Say you’re a data scientist who wants to know the cost incurred by all the EC2 instances in your EMR cluster, or you’re a DevOps engineer who wants a ballpark figure of all the EC2 instances being provisioned by your development team, this API is a handy addition to your toolkit.

Initially, I tried looking up some examples on how to use the API and I stumbled upon this pricing module written by Lyft, but it wasn’t all that helpful.  After tinkering around with the API for about two weeks I realized how much time I could have saved had I known a more systematic way to get the prices. Since I didn’t find any content online of much use, I thought I’d write a post about it in hopes that it would help someone else.
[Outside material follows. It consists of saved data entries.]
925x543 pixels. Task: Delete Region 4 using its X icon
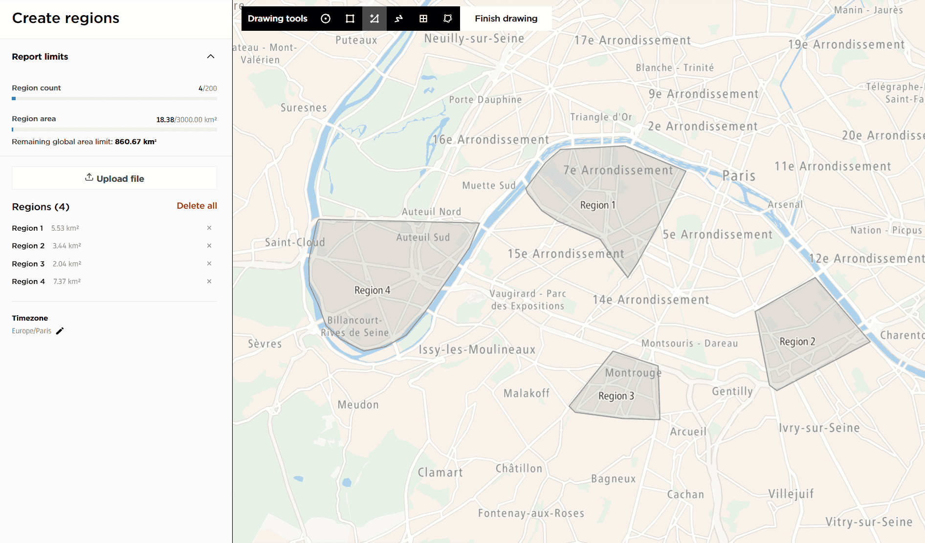(209, 282)
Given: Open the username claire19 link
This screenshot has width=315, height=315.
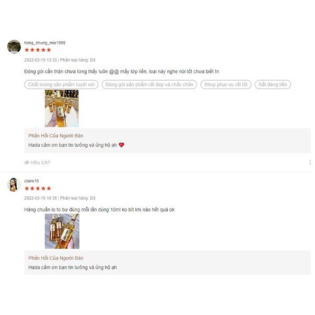Looking at the screenshot, I should (31, 181).
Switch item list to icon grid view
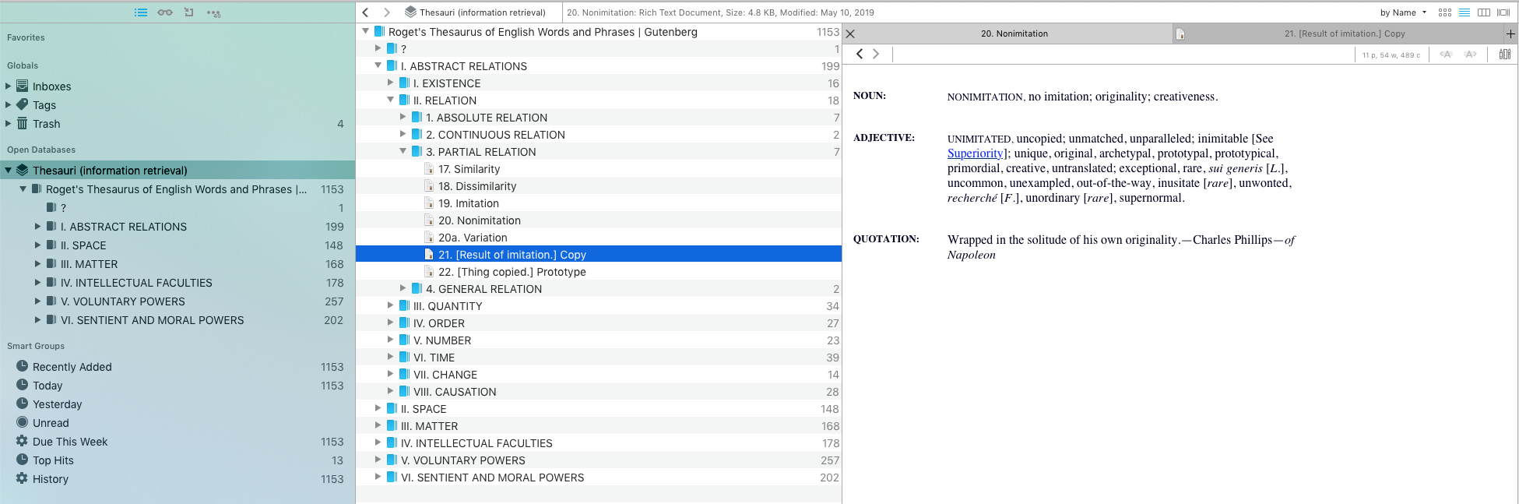1519x504 pixels. tap(1445, 12)
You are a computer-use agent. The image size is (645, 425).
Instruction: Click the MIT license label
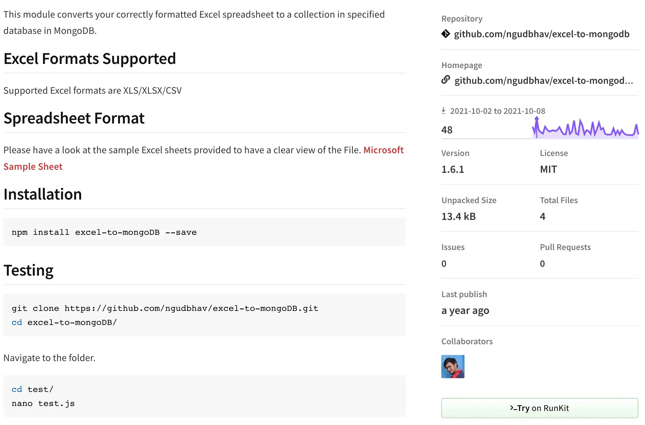[548, 170]
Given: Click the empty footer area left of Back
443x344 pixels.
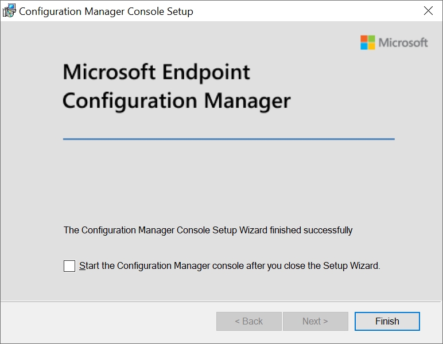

Now, time to get our hands dirty, but not too dirty, because we just want a quick way to get the price of a product.

Getting the price of an EC2 instance

Creating the pricing client

pricing = boto3.client('pricing')

Filters

The filters I used were:

  1. Operating System
  2. Region Name
  3. Instance Type
  4. Tenancy
  5. Product Family
  6. Usage Type

OS : The os filter takes the values ‘SUSE’, ‘RHEL’, ‘Windows’, ‘Linux’ only.

Region: The regions filter must use the actual region name. For example, for N. Virginia, the filter should be ‘US East (N. Virginia)’ and not ‘us-east-1’. I created this handy dictionary that maps the different names of the regions accordingly.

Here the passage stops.